Since the calculations (begun in 1972) thankfully did not provide for a reduction in benefits when the change in CPI-W was negative, any negative change must be overridden by increases before additional COLA increases will be factored in. This is what happened in 2011 – even though we had an increase in the CPI-W from 2009 to 2010, the CPI-W was still a net negative from 2008 to 2010, and therefore there was no COLA for 2011.
Medicare Part B Impact
Medicare Part B premiums also increase regularly, albeit by a different scale. The Part B increase is based on the cost of healthcare, which is different from the CPI-W. As you may have read elsewhere, since there is no COLA increase for 2016 most (70%) of all folks paying this premium will not have to pay the increased amount, since the “hold harmless” clause requires that the net Social Security benefit received by most beneficiaries will not be decreased.
If you are not paying for your Medicare Part B premiums via withholding from your Social Security check, you will see an increase in your Medicare Part B premium – from $104.90 to $123.70 – which was a positive outcome from the BBA2015. Instead of the 52% increase originally calculated, this increase was limited to an increase of “only” 17.9% for 2016. Also, if you start Medicare in 2016, you’ll get to pay the brand-new increased Part B premium.
Wage Base and Earnings Limits Remain Unchanged as Well
In addition to the lack of an increase to benefits, the reduction in the CPI-W also resulted in a freeze of the Social Security taxable wage base. This is the amount of W2 or self employment income that is subject to Social Security taxation for the calendar year. In both 2015 and 2016 this wage base is $118,500. The last time this changed was from 2014 to 2015, when the wage base increased from $117,000 to the current $118,500.

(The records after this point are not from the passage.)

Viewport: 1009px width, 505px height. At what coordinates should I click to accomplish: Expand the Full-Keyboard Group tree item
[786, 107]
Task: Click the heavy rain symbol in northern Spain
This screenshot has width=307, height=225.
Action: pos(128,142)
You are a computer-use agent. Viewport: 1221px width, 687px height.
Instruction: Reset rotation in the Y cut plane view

A substantial earnings year (for the purpose of eliminating WEP) will also remain at the same level as 2015 – $22,050 for 2016.
Lastly, the Earnings Test limits for Social Security will also remain the same in 2016 as they have been for 2015. For folks who are receiving Social Security benefits that are younger than Full Retirement Age, the Earnings Test limit is $15,720, and $41,880 if you will reach age 66 in 2016.